UK Supreme Court finds disclosure of minor convictions to employers infringes ECHR

The UK Supreme Court has found the criminal records disclosures system in breach of Article 8 of the European Convention on Human Rights (ECHR).

Four separate cases were brought before the Court on the legality of the criminal record checks scheme. The cases involved applicants, identified as Lorraine Gallagher, P, G and W, who had all been convicted, reprimanded or received cautions in respect of minor offences.

Gallagher was convicted of driving offences, including failure to wear a seatbelt and failure to secure a child with a seatbelt. P received a caution for the theft of a sandwich. In the same year, P was convicted of stealing a book worth 99p while homeless and suffering from undiagnosed schizophrenia. W, aged 47, was convicted of assault following a fight on the way home from school at the age of 16, but had not offended since. At 13 years old, G received a police reprimand for sexually assaulting two younger boys, however it was believed the activity was consensual and in the form of a ‘dare’.
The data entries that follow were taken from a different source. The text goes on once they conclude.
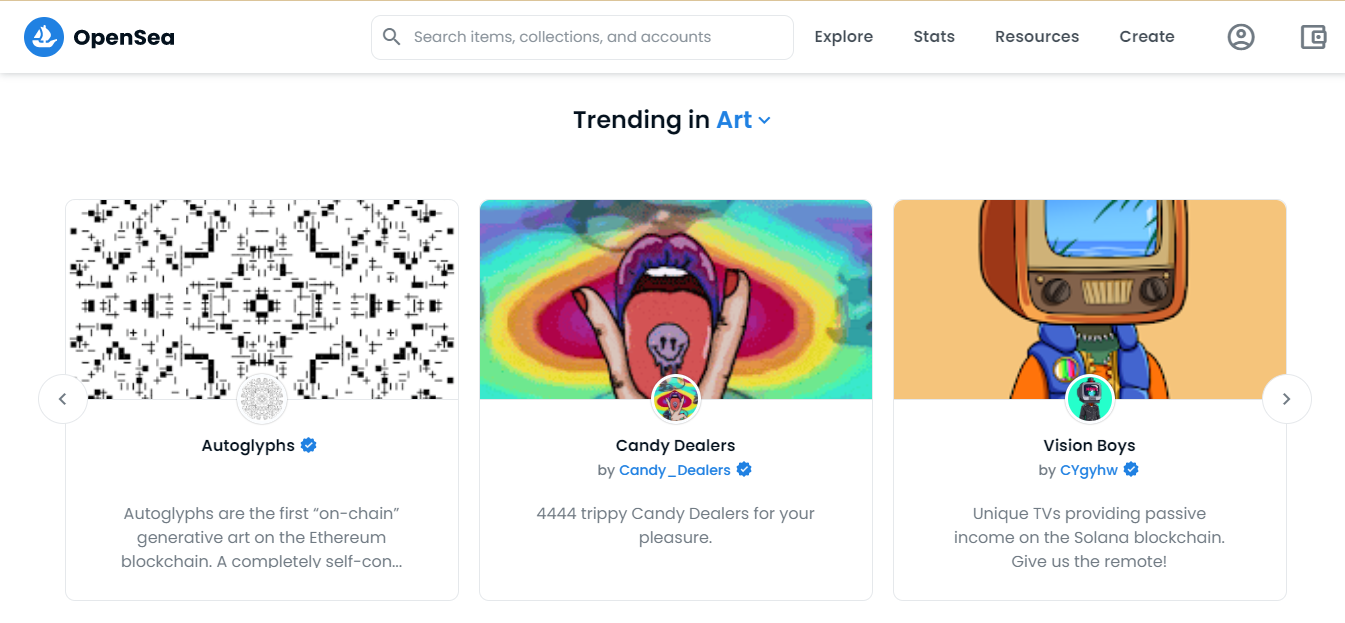Click the search magnifier icon
This screenshot has width=1345, height=623.
(x=393, y=37)
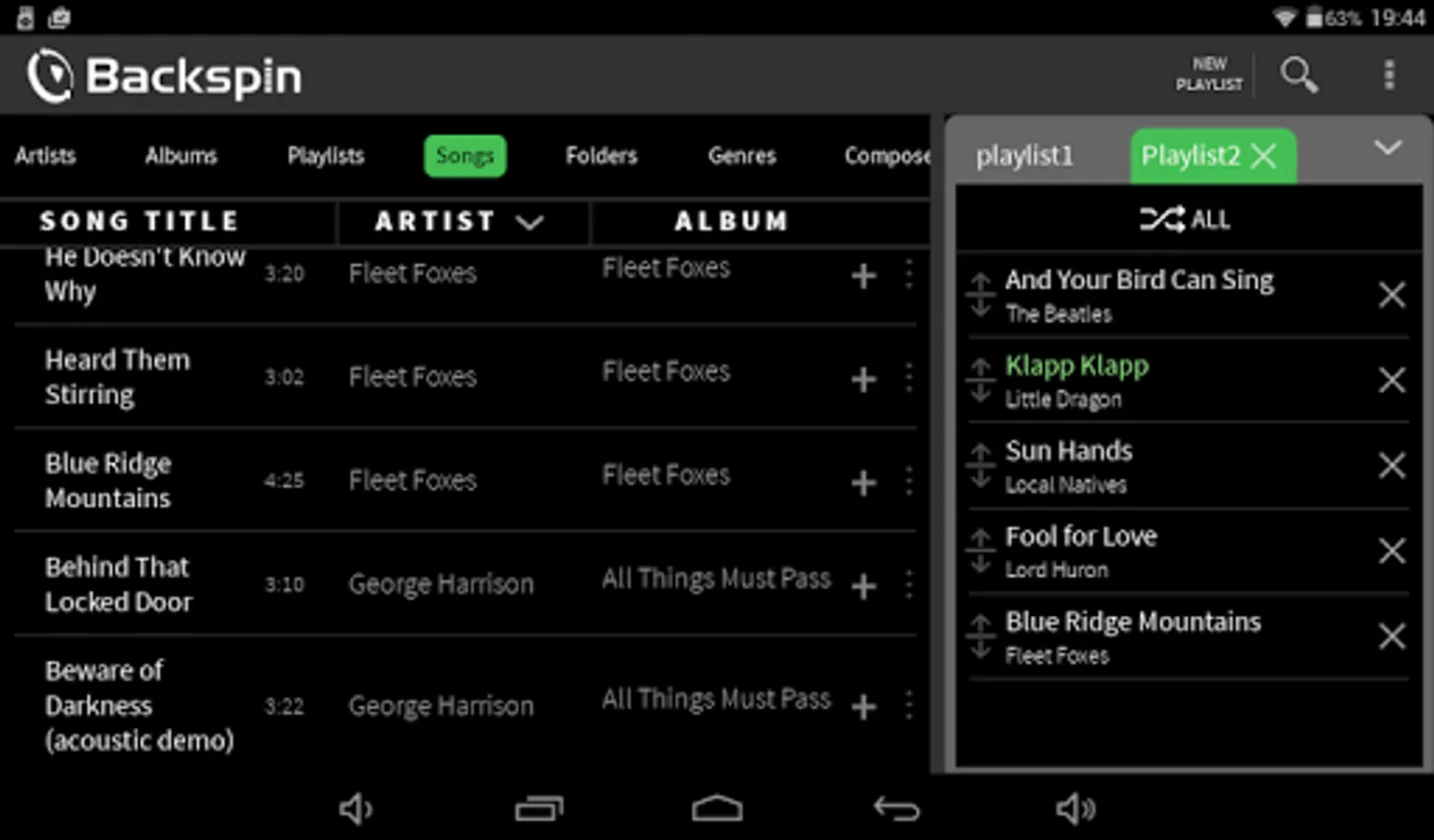This screenshot has width=1434, height=840.
Task: Open the overflow menu in header
Action: click(1388, 75)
Each of these offences were ‘spent’ for the purposes of rehabilitation legislation, however, full criminal record had to be disclosed if applying for employment involving contact with children of vulnerable adults. The criminal record checks system also required past offences to be disclosed where the conviction was serious, where current and not spent, where it resulted in a custodial sentence and where someone had more than one conviction. The applicants therefore claimed the disclosure schemes in England and Wales, and Northern Ireland were incompatible with Article 8 of the European Convention on Human Rights.

This raised the question as to whether the interference with Article 8 was “in accordance with the law” (the legality test) and “necessary in a democratic society” (the proportionality test). The Supreme Court dismissed the appeals (except for the case in W) on the basis of partial breach of the proportionality test. Lord Sumption, for the majority, found disproportionality on two counts: the requirement of disclosure of multiple convictions even where minor, and the failure to distinguish between warnings and reprimands, as opposed to convictions, issued to juveniles.

Therefore he concluded that, in the cases of P and Mrs Gallagher there should be a declaration of incompatibility as the disclosures were based on the multiple convictions rule; there should be a declaration in G’s case as the disclosure related to a reprimand against a younger offender; but that the appeal should be allowed in W’s case because it was appropriate to include assault occasioning actual bodily harm within the category of offences requiring disclosure.

Here in Ireland, Senator Lynn Ruane recently introduced the Criminal Justice (Rehabilitative Periods) Bill 2018 which expands on the spent convictions legislation to address issues of eligibility, proportionality, and a new approach for young adults.